SOURCE EXTRACT
*** Block opens ***
All this takes time. But the emerging technology of nanoemulsion creates a dramatic shortcut by taking advantage of cannabis’s affinity for fat.
Nanoemulsion takes advantage of nanotechnology, a branch of technology that conducts operations on the nanoscale. Or in other words, dimensions measured in nanometers. One nanometer is one billionth of a meter.
And if you’re not used to working in the metric system, one inch is 25,400,000 nanometers long. This kind of scale allows nanotechnology specialists to work on the level of atoms and molecules, including the molecules in substances such as prescription drugs and the cannabinoids in cannabis.
Nanoemulsion delivers a variety of pharmaceuticals, including some cancer medications and vaccines. Nanoemulsions can make medications more bioavailable and reduce the side effects and toxicity that can accompany powerful drugs. Nanoemulsion technology combines:
Because of their miniscule size, nanoemulsions can quickly penetrate the skin and other tissues. This causes the medication to be delivered quickly at full strength while bypassing the digestive system and other kinds of processing by the body.
If nanoemulsion technology can deliver pharmaceuticals safer and more efficiently, can it work for cannabis, too? In 2015, Colorado cannabis entrepreneur Peter Barsoom, founder of the cannabis edible company 1906, asked this question. The result is a line of cannabis edibles developed with nanoemulsions of THC and/or cannabidiol (CBD), which promise to deliver its effect in 20 minutes or less.
Since then, a number of other cannabis businesses have begun to explore the potential of nanoemulsions in cannabis products of various kinds. As awareness grows about the benefits of nanoemulsion technology for both medical and recreational cannabis consumers, expect to see more rapid delivery products hitting the market.
These new products reflect the fact that nanoemulsion technology and cannabis seem made for each other. The oils that are required in a marijuana edible for the cannabinoids to become bioavailable are among those most commonly used to create nanoemulsions. And because nanoemulsions can deliver their full potency so quickly, cannabis experts think rapid delivery edibles could lead to a cultural shift in the way people view—and consume—cannabis.
Smoking and vaping are obvious ways to consume marijuana, but in some social situations neither of these is appropriate or welcome. Conventional edibles are a less obtrusive way to consume cannabis, but it can take far too long to feel their effects.
With rapid delivery edibles though, the effect is very similar to consuming alcohol, which could make taking these kinds of edibles similar to having a few glasses of wine at dinner. For those who are taking cannabis for medical purposes, rapid delivery edibles can also make it easier to get a standard dose of the right cannabinoid combination and make it easy to microdose for desired effects.
The market for cannabis edibles is growing fast, as people search for ways to take cannabis discreetly in social settings and get quick relief from a variety of health conditions. And now, nanoemulsion technology makes it possible to add rapid release cannabinoids to food products of all kinds. This should be welcome news for those who want a pleasant, THC-powered social high as well as for folks who need quick relief with CBD from a medical condition.
The use of cannabis nanoemulsions goes beyond edibles, too. Because nanoparticles are so small, they can be easily absorbed through the skin. This makes it possible to boost the response time for topical cannabis products such as creams and ointments.
In all of these situations, nanotechnology plus marijuana’s well-known affinity for fats of all kinds make it possible for tiny particles to pack a big punch—and to deliver cannabinoids for health and wellness in a fraction of the usual time.
*** Block closes ***
PROBLEM SET
a - Answer these questions from the passage on cannabis nanoemulsions.
(i) How many nanometers long is one inch?
(ii) In what year did Peter Barsoom ask whether nanoemulsion technology could work for cannabis?
(iii) Which two topical cannabis products are named?
b - Name every unit of length mentioned in the passage on cannabis nanoemulsions.
c - Copy the passage on cannabis nanoemulsions starting with "The market for" and going on through "a medical condition.", substituting "quietly" for "discreetly".

LISTED RECORDS
*** Block opens ***
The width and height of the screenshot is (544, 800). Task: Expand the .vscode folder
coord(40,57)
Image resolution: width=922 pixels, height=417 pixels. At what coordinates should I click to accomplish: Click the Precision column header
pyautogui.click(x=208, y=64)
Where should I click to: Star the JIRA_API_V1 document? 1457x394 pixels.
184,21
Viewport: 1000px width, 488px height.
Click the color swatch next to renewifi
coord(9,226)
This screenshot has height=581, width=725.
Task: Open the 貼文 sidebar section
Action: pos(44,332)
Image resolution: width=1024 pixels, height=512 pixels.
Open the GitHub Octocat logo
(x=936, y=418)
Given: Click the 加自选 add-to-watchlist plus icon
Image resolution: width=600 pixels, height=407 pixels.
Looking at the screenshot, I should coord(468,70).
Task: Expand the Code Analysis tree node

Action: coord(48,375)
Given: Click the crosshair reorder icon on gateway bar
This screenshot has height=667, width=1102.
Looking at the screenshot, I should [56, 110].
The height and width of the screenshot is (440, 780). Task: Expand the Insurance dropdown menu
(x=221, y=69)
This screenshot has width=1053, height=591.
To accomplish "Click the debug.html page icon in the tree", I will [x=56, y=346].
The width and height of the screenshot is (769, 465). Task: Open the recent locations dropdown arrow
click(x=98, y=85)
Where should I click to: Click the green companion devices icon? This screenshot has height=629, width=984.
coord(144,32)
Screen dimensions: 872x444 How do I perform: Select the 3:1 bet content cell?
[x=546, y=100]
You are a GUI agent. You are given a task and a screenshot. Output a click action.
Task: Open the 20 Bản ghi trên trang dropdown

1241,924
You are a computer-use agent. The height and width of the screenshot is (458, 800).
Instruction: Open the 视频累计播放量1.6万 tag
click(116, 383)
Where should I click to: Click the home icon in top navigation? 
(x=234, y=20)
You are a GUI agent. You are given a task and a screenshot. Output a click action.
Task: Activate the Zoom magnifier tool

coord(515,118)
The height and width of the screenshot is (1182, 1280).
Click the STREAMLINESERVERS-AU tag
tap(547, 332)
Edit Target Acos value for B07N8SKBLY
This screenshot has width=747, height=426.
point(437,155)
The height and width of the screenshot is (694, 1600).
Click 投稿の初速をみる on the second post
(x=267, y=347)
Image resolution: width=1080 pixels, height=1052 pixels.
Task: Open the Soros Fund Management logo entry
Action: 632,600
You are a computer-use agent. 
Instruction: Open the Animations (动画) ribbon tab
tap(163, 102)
*** Block closes ***
RESPONSES BY TASK
a -
(i) 25,400,000 nanometers
(ii) 2015
(iii) Creams and ointments

b - Nanometer, meter, inch

c -
The market for cannabis edibles is growing fast, as people search for ways to take cannabis quietly in social settings and get quick relief from a variety of health conditions. And now, nanoemulsion technology makes it possible to add rapid release cannabinoids to food products of all kinds. This should be welcome news for those who want a pleasant, THC-powered social high as well as for folks who need quick relief with CBD from a medical condition.